Jean Bélin, né à Saint-Brieuc (Côtes-d'Armor) le 2 janvier 1896 et mort à Paris (15e) le 30 mars 1968, fut, comme Jean Cras le Brestois, Albert Roussel ou César Cui, officier de marine ; mais il semble avoir délaissé assez tôt la carrière musicale.
Fils d'un commissaire-priseur musicien et chef d'orchestre amateur de la Société Philharmonique de Saint-Brieuc, Jean Bélin fit ses études générales à l'École Saint-Charles de cette ville, puis entra à l'École Navale.

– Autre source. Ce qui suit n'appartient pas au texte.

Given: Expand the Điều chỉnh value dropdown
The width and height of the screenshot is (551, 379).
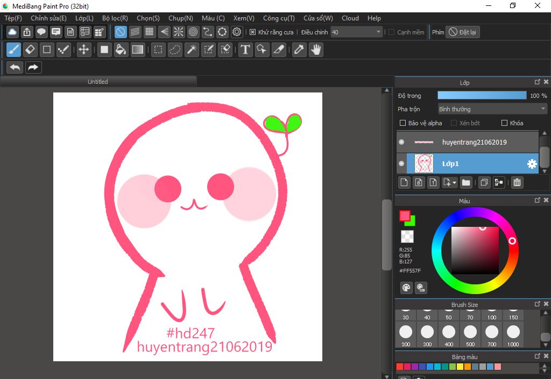Looking at the screenshot, I should 379,32.
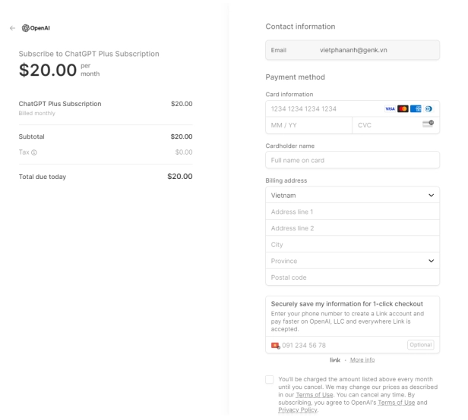Click the OpenAI logo

click(36, 28)
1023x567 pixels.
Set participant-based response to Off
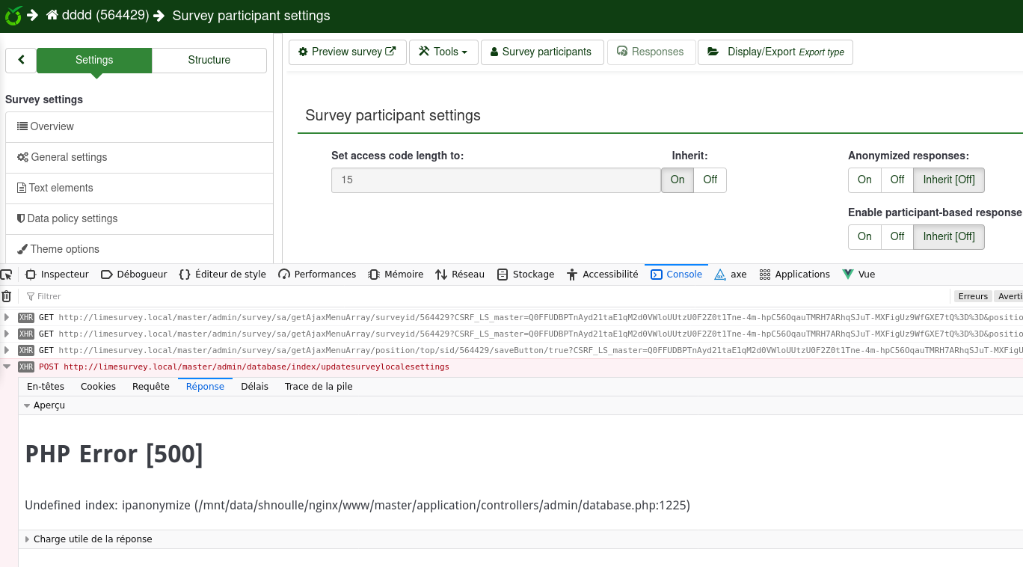(897, 236)
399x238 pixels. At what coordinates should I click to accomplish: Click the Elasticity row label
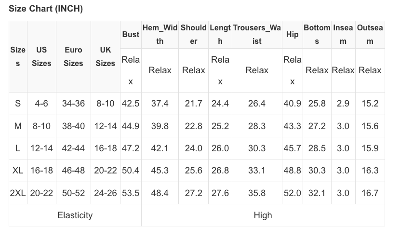[75, 215]
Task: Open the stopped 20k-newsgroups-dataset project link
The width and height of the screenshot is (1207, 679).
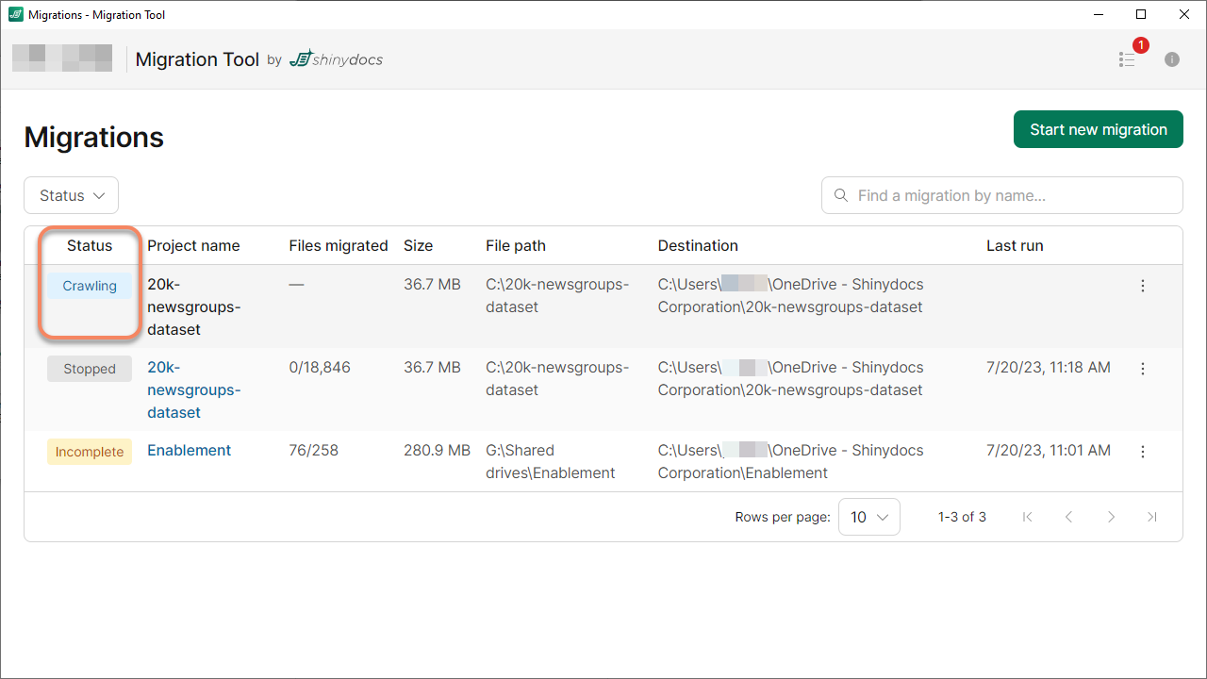Action: click(193, 389)
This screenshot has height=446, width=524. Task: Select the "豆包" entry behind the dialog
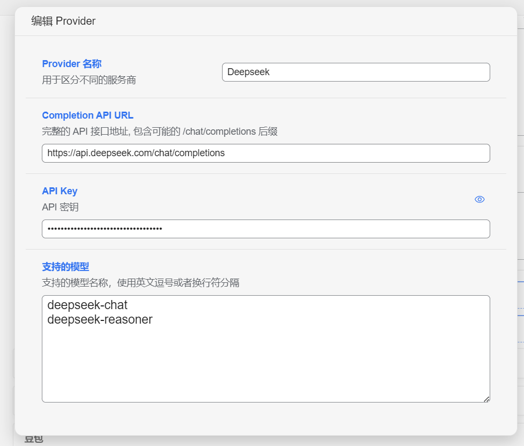(x=33, y=440)
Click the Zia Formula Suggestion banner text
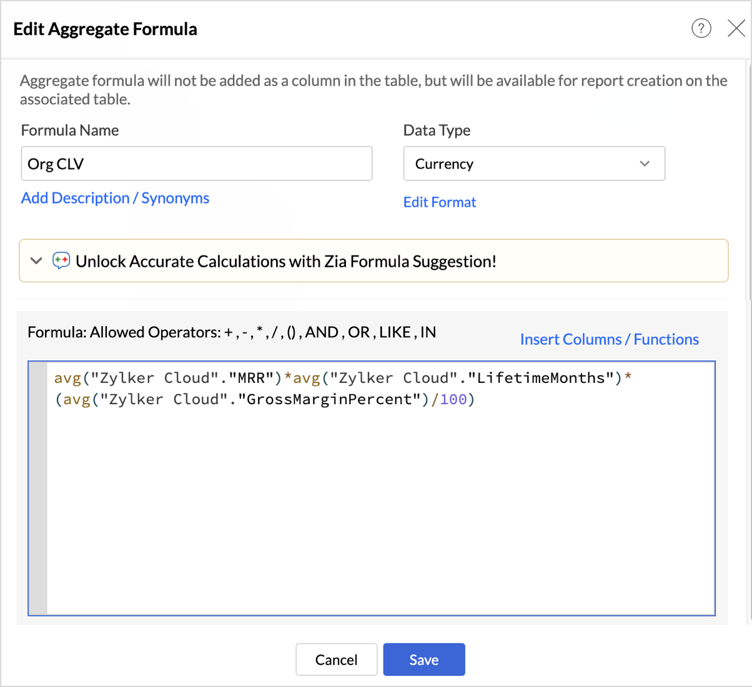752x687 pixels. 285,261
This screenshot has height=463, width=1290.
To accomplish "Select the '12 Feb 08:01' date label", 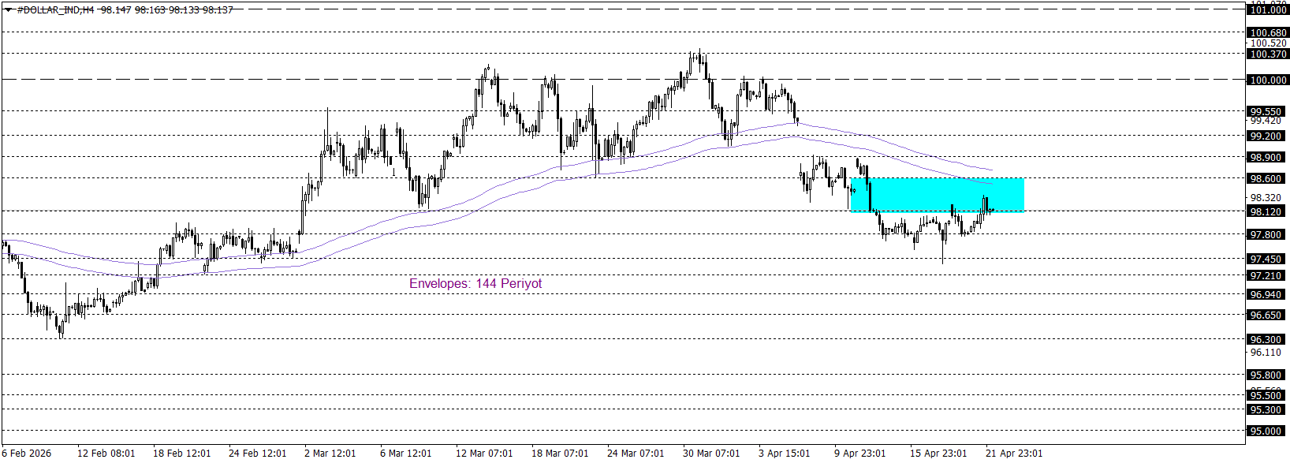I will (106, 454).
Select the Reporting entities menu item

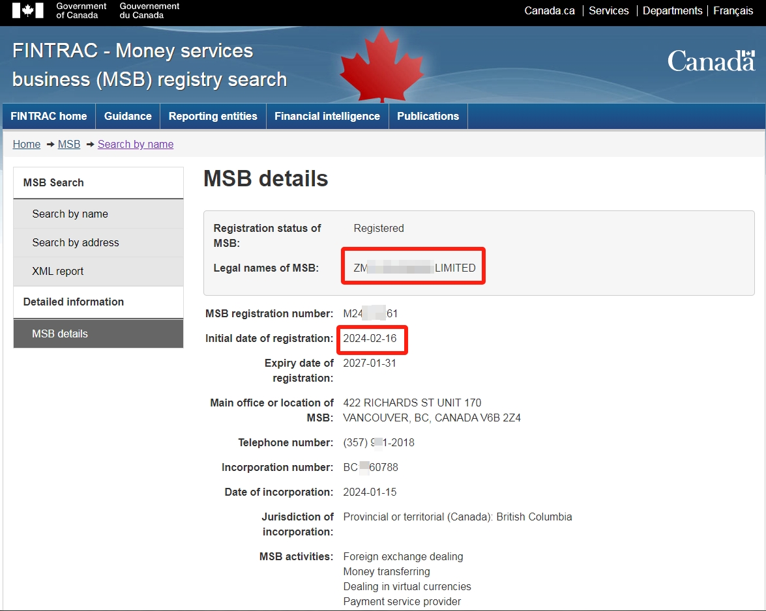pyautogui.click(x=213, y=116)
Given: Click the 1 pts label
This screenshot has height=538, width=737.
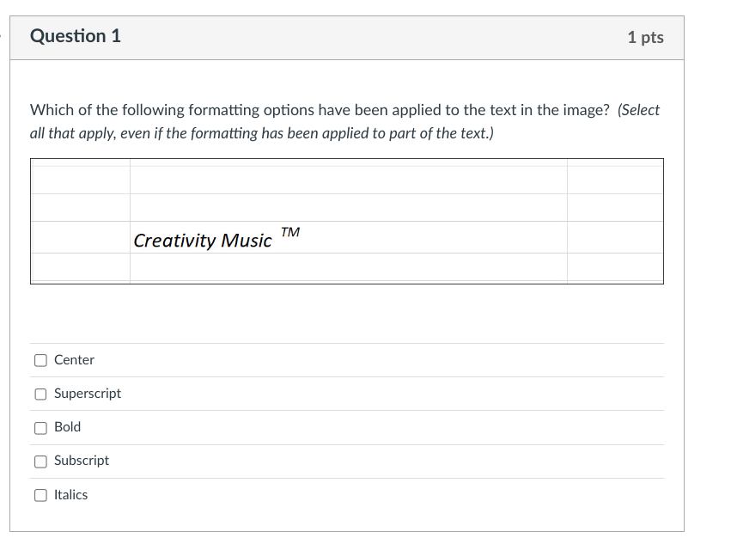Looking at the screenshot, I should coord(645,37).
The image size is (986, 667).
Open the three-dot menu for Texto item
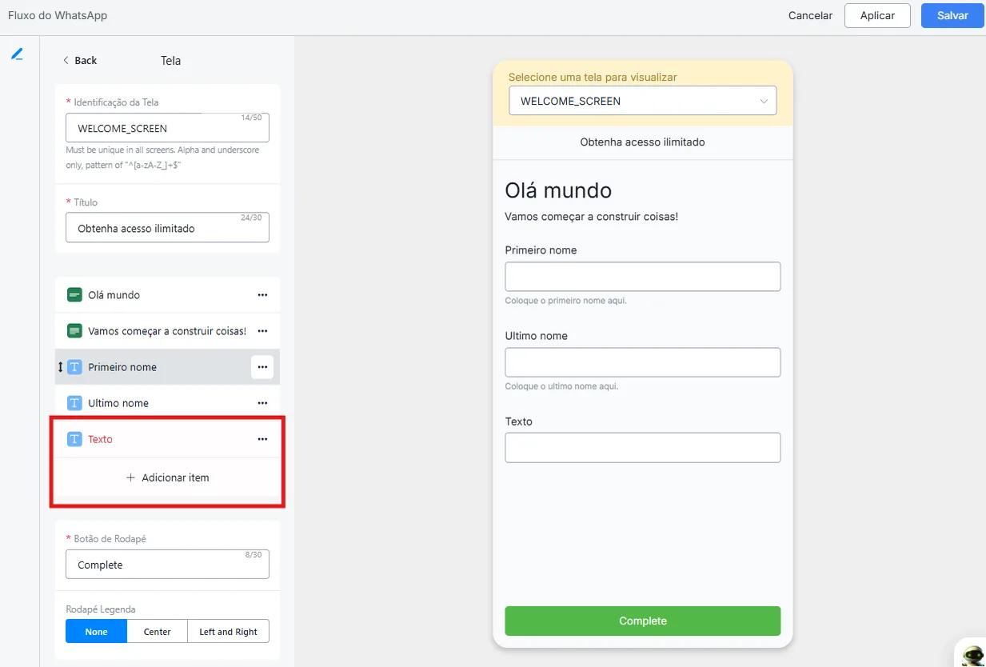coord(262,439)
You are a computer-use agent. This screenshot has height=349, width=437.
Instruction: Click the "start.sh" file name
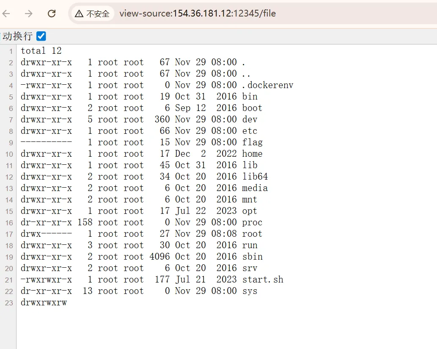tap(262, 280)
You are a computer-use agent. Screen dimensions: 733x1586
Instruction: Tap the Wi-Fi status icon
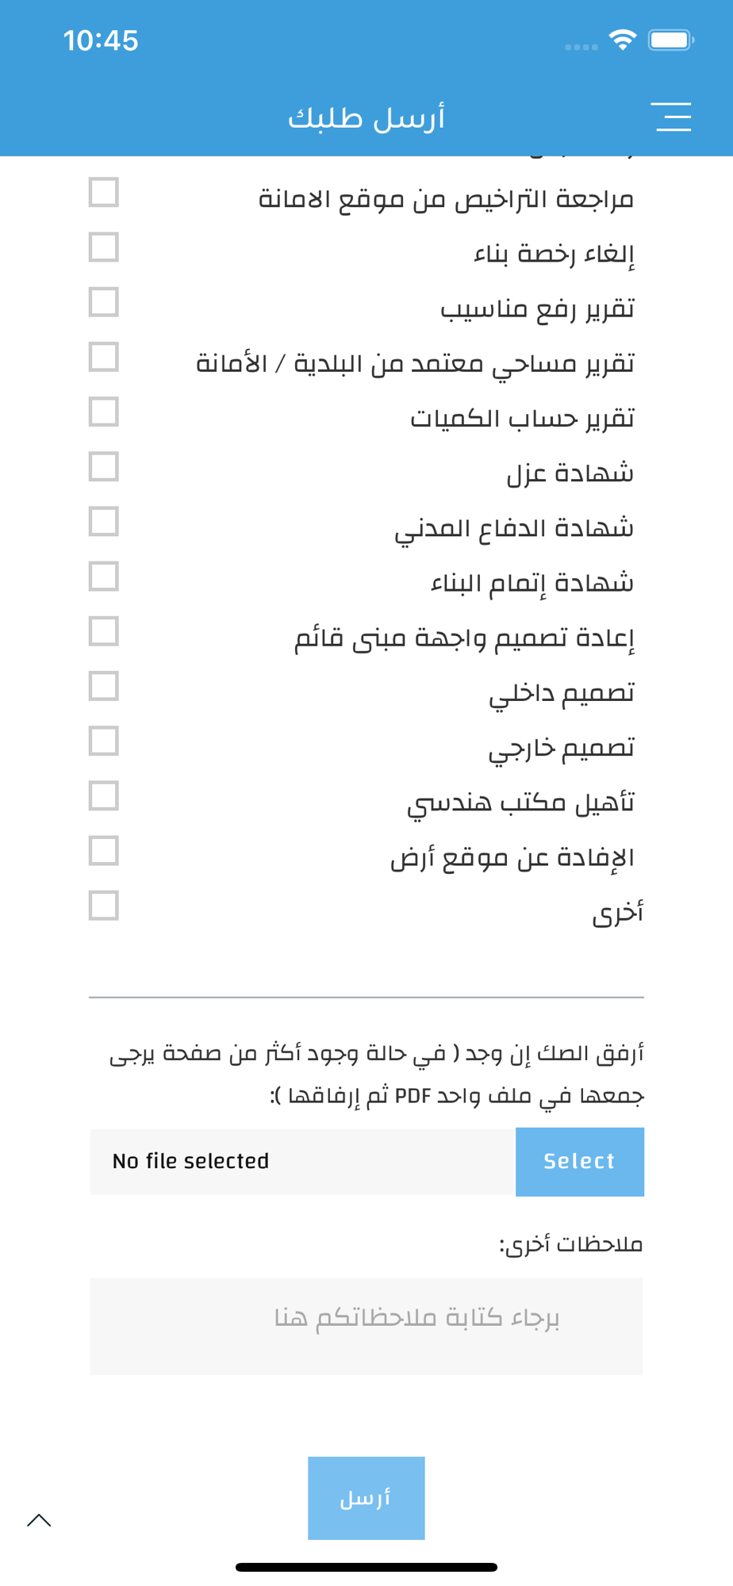[x=623, y=40]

Il fut lieutenant de vaisseau en 1923, sur le Jean-Bart, capitaine de corvette commandant l'unité marine à Casablanca, puis capitaine de vaisseau en 1942.
Nous savons peu de choses sur sa carrière musicale. La Bibliothèque Nationale possède seulement de lui Le Jardin d'Osmonde, trois chants sur des poèmes de Tristan Klingsor (1. Au jardin joli, 2. Le Squelette, 3. Messire de Coquelicoquibus), édité chez Sénart en 1927. La même année fut jouée à Toulon, au Cercle Naval où il était alors chef d'orchestre, sa comédie lyrique en trois actes et en vers, Le Meunier, sa femme et l'autre, inspirée d'un conte d'Alarcon tiré du vieux fonds populaire espagnol ; cette partition semble être restée inédite.
Jean Bélin est aussi l'auteur de quelques agréables mélodies au style personnel et coloré.